* Quoted passage:

++++++++++++++++++++

IR Design Philosophy

Morok uses a single unified IR (UOp) for all compilation stages, following Tinygrad’s design philosophy.

The UOp Structure

#![allow(unused)]
fn main() {
pub struct UOp {
    pub id: u64,                    // Unique stable ID
    pub(crate) op: Op,              // Operation (Rust tagged union)
    pub(crate) dtype: DType,        // Data type
    // Cached properties (computed lazily)
    pub(crate) shape_cache: OnceCell<...>,
    pub(crate) vmin_vmax_cache: OnceCell<...>,
}
}

Key fields:

op: An Op enum with 80+ operations spanning all abstraction levels
dtype: Type information (scalars, vectors, pointers)
id: Unique identifier for caching and provenance tracking

Why One IR?

++++++++++++++++++++

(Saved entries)
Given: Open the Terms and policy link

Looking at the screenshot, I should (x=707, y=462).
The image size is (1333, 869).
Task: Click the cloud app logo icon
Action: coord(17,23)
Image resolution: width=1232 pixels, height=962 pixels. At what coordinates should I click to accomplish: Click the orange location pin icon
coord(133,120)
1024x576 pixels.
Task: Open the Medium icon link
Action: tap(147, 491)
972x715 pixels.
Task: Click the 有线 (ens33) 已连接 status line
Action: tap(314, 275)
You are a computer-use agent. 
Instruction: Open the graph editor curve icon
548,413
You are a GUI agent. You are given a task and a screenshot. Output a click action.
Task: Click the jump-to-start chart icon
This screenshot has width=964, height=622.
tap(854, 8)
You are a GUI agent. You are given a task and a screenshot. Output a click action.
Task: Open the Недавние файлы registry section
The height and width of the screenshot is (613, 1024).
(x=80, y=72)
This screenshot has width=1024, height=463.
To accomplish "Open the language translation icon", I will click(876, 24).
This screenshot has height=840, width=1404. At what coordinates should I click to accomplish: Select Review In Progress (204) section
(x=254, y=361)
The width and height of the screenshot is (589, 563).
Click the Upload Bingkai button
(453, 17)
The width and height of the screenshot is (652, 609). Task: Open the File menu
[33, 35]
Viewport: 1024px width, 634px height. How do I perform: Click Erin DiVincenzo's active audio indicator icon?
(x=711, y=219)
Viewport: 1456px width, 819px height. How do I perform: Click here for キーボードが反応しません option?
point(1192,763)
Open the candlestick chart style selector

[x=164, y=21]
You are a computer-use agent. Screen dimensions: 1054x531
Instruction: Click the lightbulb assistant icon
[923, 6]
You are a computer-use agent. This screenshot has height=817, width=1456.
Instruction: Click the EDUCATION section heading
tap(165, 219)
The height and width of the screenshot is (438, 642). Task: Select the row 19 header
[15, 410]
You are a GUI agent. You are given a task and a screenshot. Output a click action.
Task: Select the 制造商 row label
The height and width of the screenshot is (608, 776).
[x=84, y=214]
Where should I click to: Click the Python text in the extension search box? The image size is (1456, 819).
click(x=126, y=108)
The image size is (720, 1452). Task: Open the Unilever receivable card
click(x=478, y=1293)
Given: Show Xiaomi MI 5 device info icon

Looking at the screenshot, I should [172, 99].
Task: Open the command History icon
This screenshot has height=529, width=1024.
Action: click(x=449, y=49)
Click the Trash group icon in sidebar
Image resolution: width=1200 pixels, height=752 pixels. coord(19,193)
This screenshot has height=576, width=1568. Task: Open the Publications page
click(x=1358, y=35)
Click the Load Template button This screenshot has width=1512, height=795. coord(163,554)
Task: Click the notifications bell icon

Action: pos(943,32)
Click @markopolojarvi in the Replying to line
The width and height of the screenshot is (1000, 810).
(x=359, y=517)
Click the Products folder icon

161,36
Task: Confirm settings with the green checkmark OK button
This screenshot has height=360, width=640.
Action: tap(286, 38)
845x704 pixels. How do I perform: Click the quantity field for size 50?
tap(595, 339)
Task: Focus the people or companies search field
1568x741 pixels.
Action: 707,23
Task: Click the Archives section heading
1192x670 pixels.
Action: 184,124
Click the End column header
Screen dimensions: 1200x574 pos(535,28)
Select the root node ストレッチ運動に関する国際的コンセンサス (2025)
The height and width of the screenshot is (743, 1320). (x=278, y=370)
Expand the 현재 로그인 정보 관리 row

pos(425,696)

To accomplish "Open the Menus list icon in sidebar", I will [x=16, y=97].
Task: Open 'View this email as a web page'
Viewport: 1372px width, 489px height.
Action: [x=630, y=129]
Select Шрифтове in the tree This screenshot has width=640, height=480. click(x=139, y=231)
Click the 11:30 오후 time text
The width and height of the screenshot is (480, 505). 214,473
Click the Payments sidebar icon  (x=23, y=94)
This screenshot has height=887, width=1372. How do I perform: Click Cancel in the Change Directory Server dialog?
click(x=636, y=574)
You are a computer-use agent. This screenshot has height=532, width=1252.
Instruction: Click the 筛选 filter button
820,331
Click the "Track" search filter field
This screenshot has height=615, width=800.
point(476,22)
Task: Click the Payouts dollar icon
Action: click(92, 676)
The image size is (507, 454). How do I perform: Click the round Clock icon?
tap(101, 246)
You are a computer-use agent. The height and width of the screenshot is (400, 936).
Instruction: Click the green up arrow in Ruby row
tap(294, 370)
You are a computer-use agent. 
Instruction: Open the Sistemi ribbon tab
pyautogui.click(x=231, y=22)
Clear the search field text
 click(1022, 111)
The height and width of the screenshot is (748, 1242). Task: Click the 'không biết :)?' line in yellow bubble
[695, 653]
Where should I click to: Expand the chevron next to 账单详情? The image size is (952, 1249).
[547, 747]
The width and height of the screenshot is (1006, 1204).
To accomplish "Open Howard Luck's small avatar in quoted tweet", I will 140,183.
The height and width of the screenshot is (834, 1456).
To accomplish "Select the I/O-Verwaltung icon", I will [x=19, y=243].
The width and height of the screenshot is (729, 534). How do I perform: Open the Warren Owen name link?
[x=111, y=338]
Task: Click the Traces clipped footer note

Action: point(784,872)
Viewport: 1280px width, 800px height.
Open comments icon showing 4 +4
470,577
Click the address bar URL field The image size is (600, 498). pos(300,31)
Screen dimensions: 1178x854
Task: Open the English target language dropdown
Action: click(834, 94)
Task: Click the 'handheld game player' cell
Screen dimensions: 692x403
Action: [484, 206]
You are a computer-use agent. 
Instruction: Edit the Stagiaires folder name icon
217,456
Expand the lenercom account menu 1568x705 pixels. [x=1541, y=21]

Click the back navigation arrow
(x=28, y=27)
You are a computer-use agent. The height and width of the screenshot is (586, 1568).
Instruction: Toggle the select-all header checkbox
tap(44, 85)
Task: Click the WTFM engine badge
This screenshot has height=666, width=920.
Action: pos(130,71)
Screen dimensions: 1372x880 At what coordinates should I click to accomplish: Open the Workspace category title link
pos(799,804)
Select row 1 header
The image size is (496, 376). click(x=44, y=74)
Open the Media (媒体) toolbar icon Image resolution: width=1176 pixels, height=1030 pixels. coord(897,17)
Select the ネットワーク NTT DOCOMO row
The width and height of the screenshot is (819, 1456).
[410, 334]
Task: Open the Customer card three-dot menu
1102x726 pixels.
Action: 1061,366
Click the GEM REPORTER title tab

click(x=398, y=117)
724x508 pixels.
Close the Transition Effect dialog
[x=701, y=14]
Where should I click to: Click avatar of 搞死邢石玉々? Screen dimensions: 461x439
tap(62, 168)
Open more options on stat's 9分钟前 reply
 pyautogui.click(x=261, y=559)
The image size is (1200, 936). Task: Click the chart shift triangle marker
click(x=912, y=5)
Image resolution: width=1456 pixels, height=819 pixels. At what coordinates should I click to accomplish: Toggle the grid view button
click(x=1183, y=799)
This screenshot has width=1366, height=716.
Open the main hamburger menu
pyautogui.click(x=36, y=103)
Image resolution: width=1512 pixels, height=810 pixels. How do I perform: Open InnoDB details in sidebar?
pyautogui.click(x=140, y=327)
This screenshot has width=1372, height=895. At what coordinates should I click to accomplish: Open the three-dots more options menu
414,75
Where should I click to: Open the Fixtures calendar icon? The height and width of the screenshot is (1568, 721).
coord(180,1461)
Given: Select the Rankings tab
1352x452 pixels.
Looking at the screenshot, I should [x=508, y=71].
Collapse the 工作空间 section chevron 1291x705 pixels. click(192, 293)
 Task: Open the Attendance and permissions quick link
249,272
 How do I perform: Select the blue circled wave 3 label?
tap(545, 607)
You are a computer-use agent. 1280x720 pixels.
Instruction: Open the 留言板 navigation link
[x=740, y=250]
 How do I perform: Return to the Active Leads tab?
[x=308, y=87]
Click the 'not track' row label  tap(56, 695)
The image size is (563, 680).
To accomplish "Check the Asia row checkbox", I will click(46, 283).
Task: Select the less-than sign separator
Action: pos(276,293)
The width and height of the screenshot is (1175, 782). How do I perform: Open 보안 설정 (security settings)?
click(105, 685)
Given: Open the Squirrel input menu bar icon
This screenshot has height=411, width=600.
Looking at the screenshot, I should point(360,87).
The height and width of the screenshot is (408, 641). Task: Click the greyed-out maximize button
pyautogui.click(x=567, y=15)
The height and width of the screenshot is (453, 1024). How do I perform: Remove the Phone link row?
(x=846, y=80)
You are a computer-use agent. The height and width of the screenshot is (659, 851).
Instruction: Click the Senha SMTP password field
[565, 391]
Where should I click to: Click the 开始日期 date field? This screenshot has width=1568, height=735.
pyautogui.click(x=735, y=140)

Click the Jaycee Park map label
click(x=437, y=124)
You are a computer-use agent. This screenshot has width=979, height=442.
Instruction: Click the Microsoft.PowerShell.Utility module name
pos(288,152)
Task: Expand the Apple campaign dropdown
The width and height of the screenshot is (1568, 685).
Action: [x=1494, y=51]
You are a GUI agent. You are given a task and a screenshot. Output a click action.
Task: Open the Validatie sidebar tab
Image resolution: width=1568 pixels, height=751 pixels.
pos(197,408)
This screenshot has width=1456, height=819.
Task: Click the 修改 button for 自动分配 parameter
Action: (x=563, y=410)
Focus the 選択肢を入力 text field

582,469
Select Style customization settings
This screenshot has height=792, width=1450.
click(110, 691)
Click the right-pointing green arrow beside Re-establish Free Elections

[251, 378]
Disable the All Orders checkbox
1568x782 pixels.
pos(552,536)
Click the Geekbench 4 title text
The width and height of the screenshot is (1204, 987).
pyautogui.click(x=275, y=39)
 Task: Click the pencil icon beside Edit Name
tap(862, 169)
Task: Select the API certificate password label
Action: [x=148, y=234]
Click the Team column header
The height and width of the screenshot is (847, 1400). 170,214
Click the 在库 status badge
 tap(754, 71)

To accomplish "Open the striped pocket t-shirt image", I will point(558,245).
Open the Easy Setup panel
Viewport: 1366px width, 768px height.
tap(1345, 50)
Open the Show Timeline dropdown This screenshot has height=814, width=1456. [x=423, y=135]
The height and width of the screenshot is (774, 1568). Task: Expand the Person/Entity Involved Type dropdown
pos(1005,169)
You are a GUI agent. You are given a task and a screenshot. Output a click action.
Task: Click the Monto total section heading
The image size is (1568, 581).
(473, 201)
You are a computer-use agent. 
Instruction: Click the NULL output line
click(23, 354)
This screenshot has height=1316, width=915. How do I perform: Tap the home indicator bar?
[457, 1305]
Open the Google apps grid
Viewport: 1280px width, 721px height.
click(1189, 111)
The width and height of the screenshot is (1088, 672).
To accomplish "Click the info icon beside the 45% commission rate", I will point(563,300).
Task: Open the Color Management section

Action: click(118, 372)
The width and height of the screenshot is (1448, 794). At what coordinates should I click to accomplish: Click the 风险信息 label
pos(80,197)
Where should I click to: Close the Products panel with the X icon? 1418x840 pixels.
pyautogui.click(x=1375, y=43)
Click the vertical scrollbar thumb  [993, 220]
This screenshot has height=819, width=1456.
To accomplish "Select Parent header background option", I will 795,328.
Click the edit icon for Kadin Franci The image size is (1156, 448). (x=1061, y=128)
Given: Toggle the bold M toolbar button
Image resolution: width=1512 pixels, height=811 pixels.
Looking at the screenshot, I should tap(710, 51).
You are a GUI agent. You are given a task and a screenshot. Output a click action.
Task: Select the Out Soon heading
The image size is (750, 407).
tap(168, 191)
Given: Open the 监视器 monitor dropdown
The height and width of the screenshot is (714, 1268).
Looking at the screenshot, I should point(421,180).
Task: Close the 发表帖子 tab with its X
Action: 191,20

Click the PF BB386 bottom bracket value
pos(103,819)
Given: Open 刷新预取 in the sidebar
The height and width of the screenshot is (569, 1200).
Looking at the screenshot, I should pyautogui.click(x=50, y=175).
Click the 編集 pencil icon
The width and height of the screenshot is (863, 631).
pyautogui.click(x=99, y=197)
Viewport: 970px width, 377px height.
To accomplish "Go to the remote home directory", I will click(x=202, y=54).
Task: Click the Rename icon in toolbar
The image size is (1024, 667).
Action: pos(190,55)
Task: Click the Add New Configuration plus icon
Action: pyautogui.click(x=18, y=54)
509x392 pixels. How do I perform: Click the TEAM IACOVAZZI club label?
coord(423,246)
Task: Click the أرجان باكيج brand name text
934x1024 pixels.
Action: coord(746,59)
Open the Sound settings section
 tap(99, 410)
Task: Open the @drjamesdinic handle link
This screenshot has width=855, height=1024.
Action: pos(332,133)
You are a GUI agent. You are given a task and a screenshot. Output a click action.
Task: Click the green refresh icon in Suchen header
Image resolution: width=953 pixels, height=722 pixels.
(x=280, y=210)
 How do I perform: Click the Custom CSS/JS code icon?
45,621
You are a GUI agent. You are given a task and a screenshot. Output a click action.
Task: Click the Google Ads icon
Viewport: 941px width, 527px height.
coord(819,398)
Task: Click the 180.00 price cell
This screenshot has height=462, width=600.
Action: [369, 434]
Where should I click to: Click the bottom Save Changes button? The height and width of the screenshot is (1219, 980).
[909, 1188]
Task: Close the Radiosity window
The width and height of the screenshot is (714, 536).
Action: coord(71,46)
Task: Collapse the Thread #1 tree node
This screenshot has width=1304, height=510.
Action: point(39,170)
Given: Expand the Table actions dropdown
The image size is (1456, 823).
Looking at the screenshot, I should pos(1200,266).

++++++++++++++++++++

* Written tasks:
1. Decide whether each statement below agrees with the IR design text, answering yes or no and quoting the words of the text that settle it: (a) Morok uses separate IRs for different compilation stages; (b) the op field is an Op enum with more than 80 operations; (c) the cached properties are computed as soon as a UOp is created.
2. Go on with the IR design text from where it stops.

* Answers to the problems:
1.
(a) No: "Morok uses a single unified IR (UOp) for all compilation stages"
(b) Yes: "op: An Op enum with 80+ operations spanning all abstraction levels"
(c) No: "Cached properties (computed lazily)"

2.
Traditional ML compilers use multiple IRs:

TensorFlow: Graph → XLA HLO → MLIR → LLVM IR
PyTorch: Python AST → TorchScript → FX Graph → Inductor IR → Triton
JAX: Python → Jaxpr → StableHLO → MHLO → platform IR

Morok/Tinygrad uses one IR that represents all abstraction levels:

Same UOp at Different Stages

# High-level (after tensor ops):
BUFFER.reshape([2,3]).reduce(ADD, axis=0)

# Mid-level (after rangeify):
RANGE(2) -> RANGE(3) -> LOAD -> REDUCE -> STORE -> END

# Low-level (after codegen passes):
DEFINE_GLOBAL -> INDEX -> LOAD -> ADD -> STORE

Enabling Factors

Graph Rewriting as Universal Mechanism

Pattern matching + rewriting handles all transformations:

#![allow(unused)]
fn main() {
let optimized = graph_rewrite(&patterns, uop_graph, &mut ctx);
}

Hash Consing (Structural Sharing)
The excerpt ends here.